▶ **AIM OF THE EXERCISE**
Copy out verbatim the records starting with the line containing "The width and height of the screenshot is (2015, 610)." and continuing through the line containing "coord(523,30)".

# start of DATA FOR THIS TASK

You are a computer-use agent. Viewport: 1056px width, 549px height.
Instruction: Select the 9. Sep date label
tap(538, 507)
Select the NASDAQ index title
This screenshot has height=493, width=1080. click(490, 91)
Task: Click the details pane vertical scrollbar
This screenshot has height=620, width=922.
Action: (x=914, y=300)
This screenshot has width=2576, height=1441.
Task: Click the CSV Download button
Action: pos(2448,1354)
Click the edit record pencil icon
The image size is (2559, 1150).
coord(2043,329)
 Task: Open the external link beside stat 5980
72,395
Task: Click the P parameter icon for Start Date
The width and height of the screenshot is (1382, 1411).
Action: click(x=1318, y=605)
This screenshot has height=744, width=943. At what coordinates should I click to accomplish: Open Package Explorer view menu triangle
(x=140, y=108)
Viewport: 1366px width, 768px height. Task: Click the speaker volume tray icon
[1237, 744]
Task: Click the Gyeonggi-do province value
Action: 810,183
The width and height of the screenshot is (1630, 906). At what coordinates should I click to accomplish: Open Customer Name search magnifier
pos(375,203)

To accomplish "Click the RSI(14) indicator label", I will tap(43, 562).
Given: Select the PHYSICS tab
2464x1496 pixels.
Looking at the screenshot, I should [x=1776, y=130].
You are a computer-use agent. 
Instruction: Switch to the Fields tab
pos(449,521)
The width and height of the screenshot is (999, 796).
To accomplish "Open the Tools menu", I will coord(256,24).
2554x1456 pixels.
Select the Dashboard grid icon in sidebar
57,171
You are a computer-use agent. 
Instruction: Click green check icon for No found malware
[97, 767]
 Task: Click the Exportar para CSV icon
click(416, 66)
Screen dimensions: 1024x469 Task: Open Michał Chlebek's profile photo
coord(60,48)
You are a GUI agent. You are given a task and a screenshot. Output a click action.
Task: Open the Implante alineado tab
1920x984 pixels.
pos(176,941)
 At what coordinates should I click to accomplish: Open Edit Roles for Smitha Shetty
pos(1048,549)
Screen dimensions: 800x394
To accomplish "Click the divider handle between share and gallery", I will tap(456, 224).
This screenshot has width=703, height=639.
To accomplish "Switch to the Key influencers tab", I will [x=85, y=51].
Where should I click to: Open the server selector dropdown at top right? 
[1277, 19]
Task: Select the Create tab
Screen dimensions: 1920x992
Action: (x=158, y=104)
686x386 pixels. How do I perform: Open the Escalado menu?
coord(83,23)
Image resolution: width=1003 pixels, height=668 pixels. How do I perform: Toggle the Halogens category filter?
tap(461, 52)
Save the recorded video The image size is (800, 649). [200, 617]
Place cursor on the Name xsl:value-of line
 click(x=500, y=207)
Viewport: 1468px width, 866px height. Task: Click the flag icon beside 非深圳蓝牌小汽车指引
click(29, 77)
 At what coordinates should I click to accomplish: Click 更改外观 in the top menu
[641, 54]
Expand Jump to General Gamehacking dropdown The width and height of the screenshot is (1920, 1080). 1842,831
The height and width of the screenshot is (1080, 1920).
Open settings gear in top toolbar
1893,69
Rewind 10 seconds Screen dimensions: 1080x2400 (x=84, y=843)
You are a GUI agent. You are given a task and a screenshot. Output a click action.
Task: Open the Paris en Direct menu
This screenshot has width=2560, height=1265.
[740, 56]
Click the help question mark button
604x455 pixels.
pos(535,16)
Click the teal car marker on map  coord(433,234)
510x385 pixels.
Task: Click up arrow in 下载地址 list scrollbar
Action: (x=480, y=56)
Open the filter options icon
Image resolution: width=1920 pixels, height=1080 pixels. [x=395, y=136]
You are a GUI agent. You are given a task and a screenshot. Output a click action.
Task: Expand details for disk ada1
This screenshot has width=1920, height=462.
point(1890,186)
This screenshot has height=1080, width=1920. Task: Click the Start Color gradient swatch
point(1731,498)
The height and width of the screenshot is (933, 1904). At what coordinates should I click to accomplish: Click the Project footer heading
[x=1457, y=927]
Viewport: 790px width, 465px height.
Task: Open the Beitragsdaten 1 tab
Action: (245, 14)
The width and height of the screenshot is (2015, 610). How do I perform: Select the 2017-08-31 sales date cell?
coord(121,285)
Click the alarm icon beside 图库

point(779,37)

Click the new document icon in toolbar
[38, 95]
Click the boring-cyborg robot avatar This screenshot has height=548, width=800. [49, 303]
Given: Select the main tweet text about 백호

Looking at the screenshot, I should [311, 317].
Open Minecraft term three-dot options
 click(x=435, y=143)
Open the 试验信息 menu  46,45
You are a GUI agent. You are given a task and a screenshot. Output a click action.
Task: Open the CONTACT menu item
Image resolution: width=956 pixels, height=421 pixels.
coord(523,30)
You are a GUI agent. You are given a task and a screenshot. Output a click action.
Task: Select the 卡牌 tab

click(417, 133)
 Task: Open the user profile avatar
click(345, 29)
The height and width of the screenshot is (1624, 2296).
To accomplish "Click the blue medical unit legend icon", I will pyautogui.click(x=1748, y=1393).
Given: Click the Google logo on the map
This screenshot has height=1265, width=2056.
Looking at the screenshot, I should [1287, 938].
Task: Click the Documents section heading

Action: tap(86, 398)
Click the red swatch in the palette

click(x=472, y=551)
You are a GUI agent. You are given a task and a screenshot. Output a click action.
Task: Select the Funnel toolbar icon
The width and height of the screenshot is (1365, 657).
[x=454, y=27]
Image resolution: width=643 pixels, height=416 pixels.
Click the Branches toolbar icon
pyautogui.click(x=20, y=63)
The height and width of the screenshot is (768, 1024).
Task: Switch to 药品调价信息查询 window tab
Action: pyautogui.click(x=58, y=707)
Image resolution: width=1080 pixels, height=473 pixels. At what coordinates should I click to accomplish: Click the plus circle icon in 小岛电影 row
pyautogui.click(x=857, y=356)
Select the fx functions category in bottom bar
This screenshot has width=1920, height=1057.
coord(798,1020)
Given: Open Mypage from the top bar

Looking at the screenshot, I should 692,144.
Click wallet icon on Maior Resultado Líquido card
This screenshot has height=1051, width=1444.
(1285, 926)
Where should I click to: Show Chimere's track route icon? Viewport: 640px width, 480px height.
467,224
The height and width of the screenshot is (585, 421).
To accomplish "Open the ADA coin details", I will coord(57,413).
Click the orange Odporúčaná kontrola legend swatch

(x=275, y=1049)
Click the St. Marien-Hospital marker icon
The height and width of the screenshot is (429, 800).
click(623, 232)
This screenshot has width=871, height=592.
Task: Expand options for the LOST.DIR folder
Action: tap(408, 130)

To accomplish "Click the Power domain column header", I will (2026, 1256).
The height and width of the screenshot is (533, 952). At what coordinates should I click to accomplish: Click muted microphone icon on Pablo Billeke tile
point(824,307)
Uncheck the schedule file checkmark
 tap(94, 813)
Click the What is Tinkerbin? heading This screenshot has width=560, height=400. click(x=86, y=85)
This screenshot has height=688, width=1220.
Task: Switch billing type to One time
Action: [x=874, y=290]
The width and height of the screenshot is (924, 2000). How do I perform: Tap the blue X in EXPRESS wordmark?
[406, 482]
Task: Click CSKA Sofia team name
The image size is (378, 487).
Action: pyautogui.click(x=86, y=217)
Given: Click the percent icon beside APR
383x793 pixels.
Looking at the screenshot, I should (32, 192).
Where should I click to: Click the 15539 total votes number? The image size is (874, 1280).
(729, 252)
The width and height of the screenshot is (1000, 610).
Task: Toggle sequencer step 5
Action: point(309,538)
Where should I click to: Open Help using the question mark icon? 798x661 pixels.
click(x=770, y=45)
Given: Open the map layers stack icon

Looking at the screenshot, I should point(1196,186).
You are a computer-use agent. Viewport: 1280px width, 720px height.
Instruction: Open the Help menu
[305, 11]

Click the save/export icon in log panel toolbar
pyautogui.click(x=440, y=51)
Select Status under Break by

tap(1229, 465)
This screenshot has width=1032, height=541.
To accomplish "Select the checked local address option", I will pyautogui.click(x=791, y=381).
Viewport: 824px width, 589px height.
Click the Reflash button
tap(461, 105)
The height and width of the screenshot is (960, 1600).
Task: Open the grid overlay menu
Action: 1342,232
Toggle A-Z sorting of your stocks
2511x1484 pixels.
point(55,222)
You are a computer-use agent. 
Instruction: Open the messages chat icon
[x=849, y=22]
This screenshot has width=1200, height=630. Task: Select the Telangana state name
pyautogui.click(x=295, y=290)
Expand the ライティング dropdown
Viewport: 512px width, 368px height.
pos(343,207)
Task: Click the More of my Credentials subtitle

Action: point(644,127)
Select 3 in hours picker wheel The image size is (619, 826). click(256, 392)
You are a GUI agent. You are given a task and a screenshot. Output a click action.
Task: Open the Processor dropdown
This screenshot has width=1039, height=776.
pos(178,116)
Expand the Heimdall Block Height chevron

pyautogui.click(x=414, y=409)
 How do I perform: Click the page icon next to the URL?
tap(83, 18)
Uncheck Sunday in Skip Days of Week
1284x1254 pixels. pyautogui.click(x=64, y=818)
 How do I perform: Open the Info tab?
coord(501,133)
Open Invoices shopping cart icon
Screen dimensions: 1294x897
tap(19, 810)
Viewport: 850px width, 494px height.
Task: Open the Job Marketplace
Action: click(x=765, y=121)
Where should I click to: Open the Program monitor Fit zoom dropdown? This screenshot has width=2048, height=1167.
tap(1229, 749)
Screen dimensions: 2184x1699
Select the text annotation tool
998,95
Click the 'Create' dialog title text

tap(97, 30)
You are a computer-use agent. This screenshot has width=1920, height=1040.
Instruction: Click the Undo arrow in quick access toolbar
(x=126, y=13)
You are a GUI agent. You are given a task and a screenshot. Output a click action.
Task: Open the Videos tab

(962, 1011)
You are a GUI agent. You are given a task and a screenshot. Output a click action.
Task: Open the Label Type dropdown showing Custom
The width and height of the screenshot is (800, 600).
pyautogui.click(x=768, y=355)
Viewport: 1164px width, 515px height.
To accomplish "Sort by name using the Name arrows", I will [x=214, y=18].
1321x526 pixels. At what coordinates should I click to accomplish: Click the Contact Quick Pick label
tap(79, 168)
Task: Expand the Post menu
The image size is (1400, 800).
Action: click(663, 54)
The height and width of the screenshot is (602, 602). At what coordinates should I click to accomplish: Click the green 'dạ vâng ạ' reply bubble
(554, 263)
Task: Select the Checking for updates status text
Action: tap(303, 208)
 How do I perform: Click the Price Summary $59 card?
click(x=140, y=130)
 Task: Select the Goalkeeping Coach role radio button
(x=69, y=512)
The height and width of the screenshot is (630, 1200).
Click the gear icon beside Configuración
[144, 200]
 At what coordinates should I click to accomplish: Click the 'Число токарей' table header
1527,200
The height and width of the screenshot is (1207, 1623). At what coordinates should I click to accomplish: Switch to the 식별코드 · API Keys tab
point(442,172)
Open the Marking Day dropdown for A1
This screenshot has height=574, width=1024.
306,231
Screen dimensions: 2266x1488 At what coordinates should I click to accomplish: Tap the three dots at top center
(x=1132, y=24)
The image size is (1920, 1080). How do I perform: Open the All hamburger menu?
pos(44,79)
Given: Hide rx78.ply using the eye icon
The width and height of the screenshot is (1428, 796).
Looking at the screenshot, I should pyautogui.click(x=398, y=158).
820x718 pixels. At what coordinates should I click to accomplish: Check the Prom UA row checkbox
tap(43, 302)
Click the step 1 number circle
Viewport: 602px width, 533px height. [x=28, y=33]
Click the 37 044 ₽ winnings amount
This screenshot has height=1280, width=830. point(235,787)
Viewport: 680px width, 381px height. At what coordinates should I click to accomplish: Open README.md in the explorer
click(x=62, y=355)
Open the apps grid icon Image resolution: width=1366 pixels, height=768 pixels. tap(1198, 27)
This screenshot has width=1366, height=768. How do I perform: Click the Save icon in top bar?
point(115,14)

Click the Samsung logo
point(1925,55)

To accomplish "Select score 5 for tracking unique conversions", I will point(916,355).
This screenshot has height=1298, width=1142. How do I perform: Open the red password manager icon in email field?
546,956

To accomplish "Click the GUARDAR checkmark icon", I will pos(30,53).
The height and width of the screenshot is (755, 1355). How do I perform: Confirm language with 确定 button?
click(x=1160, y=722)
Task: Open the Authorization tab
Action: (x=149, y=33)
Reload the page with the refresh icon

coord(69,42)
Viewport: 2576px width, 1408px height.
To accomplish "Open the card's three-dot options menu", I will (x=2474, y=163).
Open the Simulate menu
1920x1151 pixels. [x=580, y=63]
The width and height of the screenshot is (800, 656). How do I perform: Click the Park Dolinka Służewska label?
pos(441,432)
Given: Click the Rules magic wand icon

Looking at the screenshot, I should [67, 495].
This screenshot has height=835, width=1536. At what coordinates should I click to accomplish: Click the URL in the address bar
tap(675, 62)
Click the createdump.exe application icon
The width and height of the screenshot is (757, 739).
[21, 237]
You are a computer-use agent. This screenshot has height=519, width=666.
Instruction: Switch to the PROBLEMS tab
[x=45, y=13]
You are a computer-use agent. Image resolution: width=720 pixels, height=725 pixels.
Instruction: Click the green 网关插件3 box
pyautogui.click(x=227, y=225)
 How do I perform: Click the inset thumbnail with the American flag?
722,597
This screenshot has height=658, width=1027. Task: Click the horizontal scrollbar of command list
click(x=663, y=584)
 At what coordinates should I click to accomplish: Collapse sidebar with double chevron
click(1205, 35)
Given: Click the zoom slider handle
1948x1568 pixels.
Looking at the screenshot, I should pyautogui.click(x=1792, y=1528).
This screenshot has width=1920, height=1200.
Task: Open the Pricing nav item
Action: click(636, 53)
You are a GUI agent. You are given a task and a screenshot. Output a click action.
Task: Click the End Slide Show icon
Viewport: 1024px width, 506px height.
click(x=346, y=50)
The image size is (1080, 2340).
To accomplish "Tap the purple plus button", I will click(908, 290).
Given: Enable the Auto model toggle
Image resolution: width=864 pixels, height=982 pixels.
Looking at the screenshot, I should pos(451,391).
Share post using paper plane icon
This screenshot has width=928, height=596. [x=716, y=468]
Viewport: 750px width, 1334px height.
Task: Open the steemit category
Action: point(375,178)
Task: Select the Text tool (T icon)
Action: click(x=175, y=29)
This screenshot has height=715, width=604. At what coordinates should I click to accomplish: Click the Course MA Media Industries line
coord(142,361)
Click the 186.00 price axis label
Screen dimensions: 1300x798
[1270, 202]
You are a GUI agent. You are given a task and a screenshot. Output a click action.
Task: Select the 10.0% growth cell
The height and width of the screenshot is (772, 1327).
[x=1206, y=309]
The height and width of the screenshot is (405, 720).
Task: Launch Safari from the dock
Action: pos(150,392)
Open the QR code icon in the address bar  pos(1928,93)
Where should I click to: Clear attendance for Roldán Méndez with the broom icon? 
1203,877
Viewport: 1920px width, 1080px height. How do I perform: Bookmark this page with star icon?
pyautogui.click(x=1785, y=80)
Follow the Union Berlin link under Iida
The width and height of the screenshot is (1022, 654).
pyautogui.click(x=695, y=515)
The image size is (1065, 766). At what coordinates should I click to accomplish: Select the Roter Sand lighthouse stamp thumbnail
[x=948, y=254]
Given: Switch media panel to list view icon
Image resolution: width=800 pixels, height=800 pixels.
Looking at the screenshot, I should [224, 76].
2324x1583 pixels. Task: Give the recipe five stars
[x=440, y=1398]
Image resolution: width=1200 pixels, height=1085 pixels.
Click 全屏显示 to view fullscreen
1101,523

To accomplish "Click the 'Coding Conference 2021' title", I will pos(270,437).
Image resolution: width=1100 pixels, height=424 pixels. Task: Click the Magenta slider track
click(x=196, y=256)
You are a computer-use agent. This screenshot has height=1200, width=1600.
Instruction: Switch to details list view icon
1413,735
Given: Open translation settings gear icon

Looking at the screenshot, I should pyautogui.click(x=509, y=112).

# end of DATA FOR THIS TASK

▶ **RESPONSE FOR THIS EXERCISE**
The width and height of the screenshot is (2015, 610). How do I perform: Select the 2017-08-31 sales date cell?
coord(121,285)
Click the alarm icon beside 图库

point(779,37)

Click the new document icon in toolbar
[38, 95]
Click the boring-cyborg robot avatar This screenshot has height=548, width=800. [49, 303]
Given: Select the main tweet text about 백호

Looking at the screenshot, I should [311, 317].
Open Minecraft term three-dot options
 click(x=435, y=143)
Open the 试验信息 menu  46,45
You are a GUI agent. You are given a task and a screenshot. Output a click action.
Task: Open the CONTACT menu item
Image resolution: width=956 pixels, height=421 pixels.
coord(523,30)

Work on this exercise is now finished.